### Stated goal
Revise the entries from the line containing "You are a computer-use agent. Screen" through the end of the entries, substituting "bookmark icon" for "heart icon" and leaving everything else unchanged. Omit the pictures from your answer.

___

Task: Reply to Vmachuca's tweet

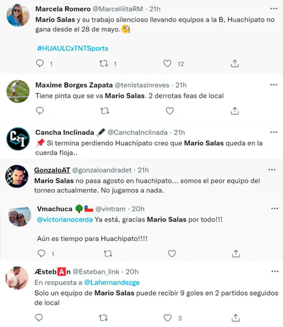Action: pos(40,254)
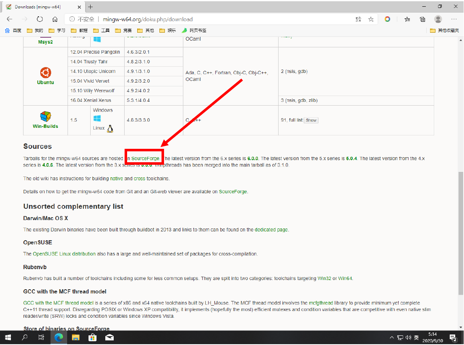Open Microsoft Store from the taskbar
The height and width of the screenshot is (345, 464).
(93, 337)
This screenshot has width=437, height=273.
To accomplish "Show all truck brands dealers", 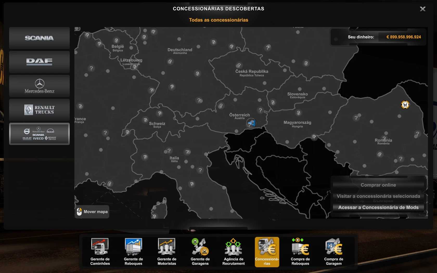I will 39,134.
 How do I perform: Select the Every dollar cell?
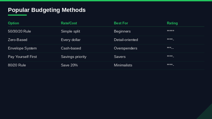[71, 40]
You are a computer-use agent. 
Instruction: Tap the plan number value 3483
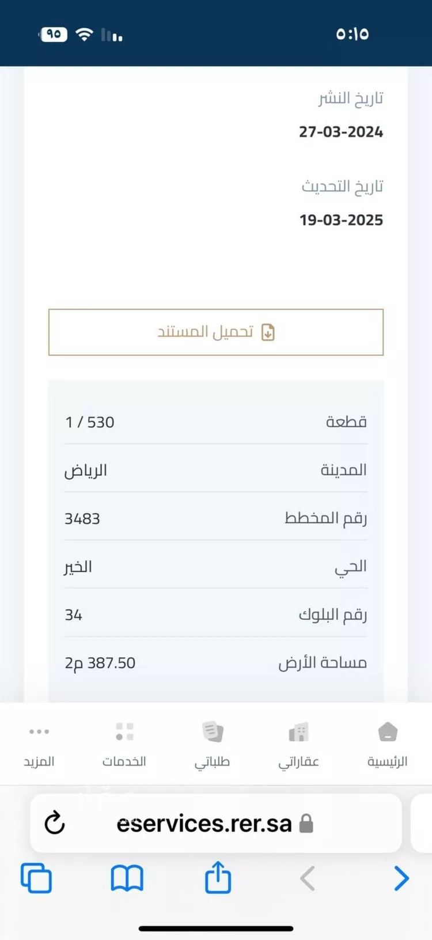(x=82, y=519)
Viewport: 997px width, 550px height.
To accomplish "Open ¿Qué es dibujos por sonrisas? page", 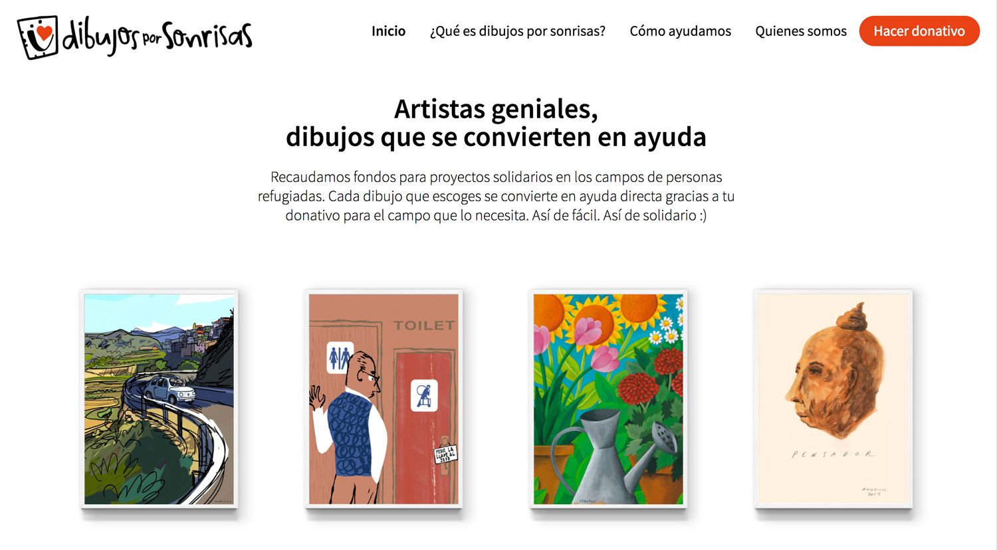I will pos(517,31).
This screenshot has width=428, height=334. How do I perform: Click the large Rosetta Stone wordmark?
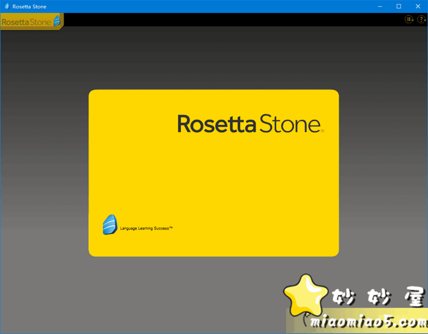249,124
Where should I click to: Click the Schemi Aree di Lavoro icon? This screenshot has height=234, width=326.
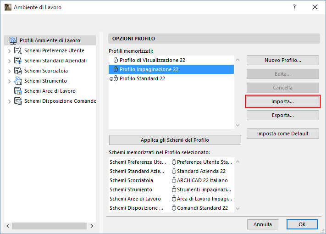(x=18, y=91)
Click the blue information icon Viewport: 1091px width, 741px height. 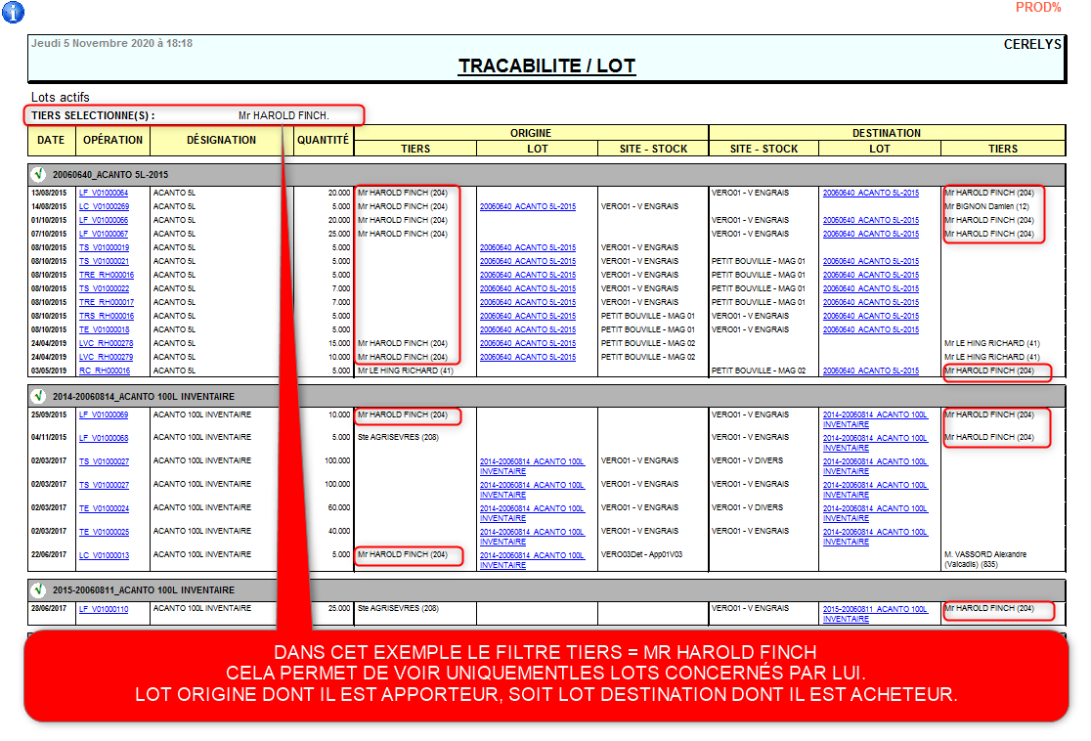(x=14, y=13)
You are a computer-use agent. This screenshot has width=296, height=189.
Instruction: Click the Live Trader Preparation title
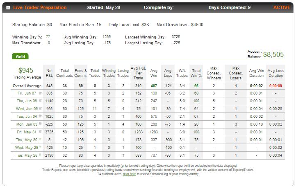40,7
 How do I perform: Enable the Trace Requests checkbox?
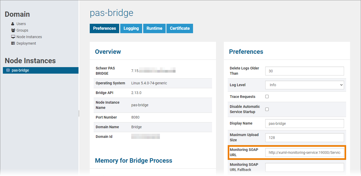[267, 96]
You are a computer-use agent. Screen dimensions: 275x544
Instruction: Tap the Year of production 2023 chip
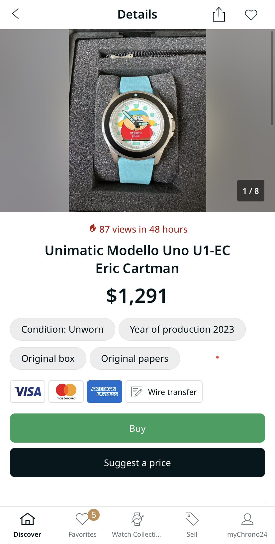(182, 329)
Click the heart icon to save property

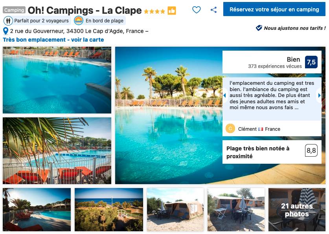[197, 10]
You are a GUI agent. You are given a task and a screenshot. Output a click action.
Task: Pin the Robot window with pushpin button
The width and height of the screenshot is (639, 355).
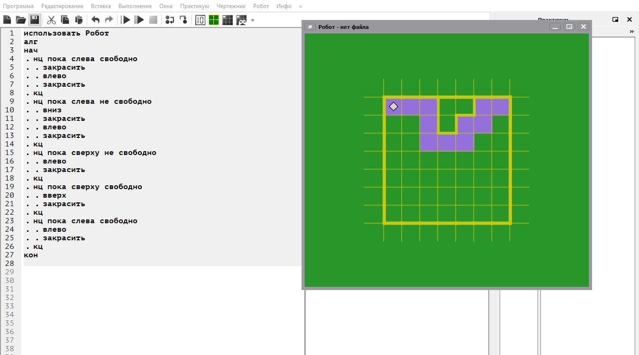tap(310, 27)
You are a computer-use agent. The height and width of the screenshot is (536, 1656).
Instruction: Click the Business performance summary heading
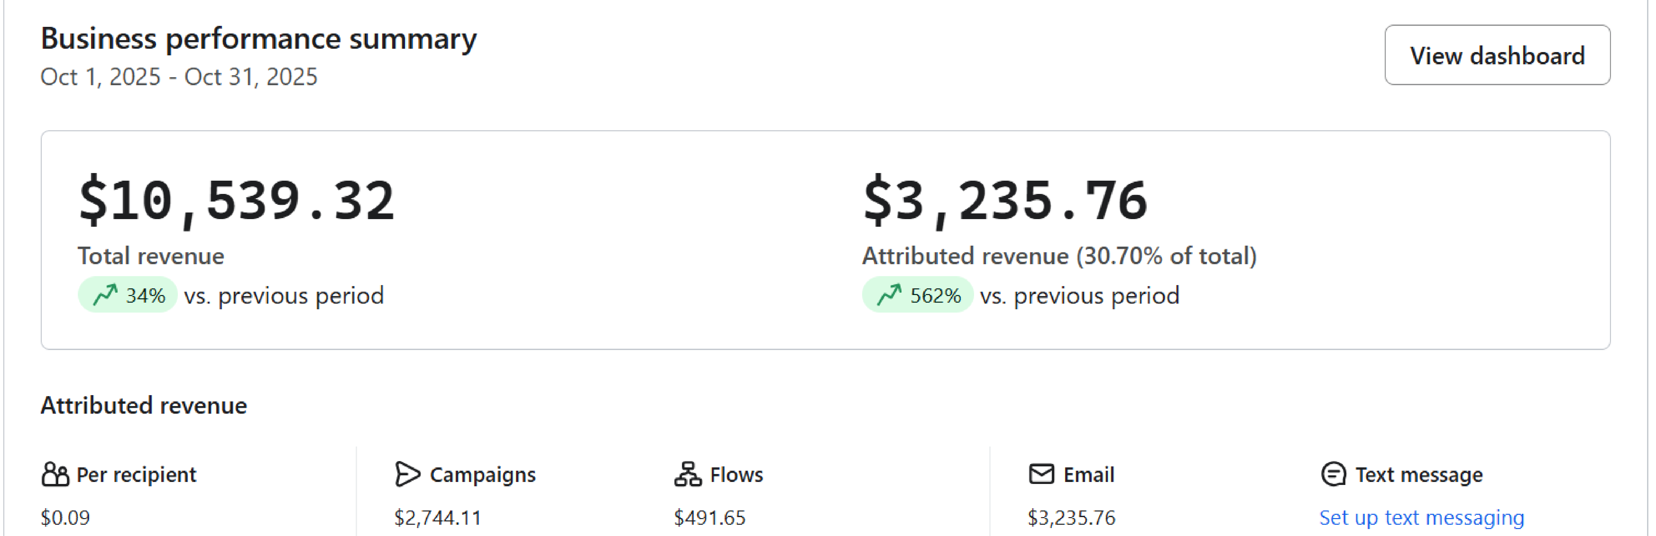(258, 39)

___

### Problem solution
You are a computer-use agent. Screen dimensions: 275x544
Instruction: Tap the Year of production 2023 chip
(182, 329)
Click the bookmark icon to save property

[197, 10]
You are a GUI agent. You are given a task and a screenshot. Output a click action.
Task: Pin the Robot window with pushpin button
The width and height of the screenshot is (639, 355).
tap(310, 27)
You are a computer-use agent. The height and width of the screenshot is (536, 1656).
Instruction: Click the Business performance summary heading
(258, 39)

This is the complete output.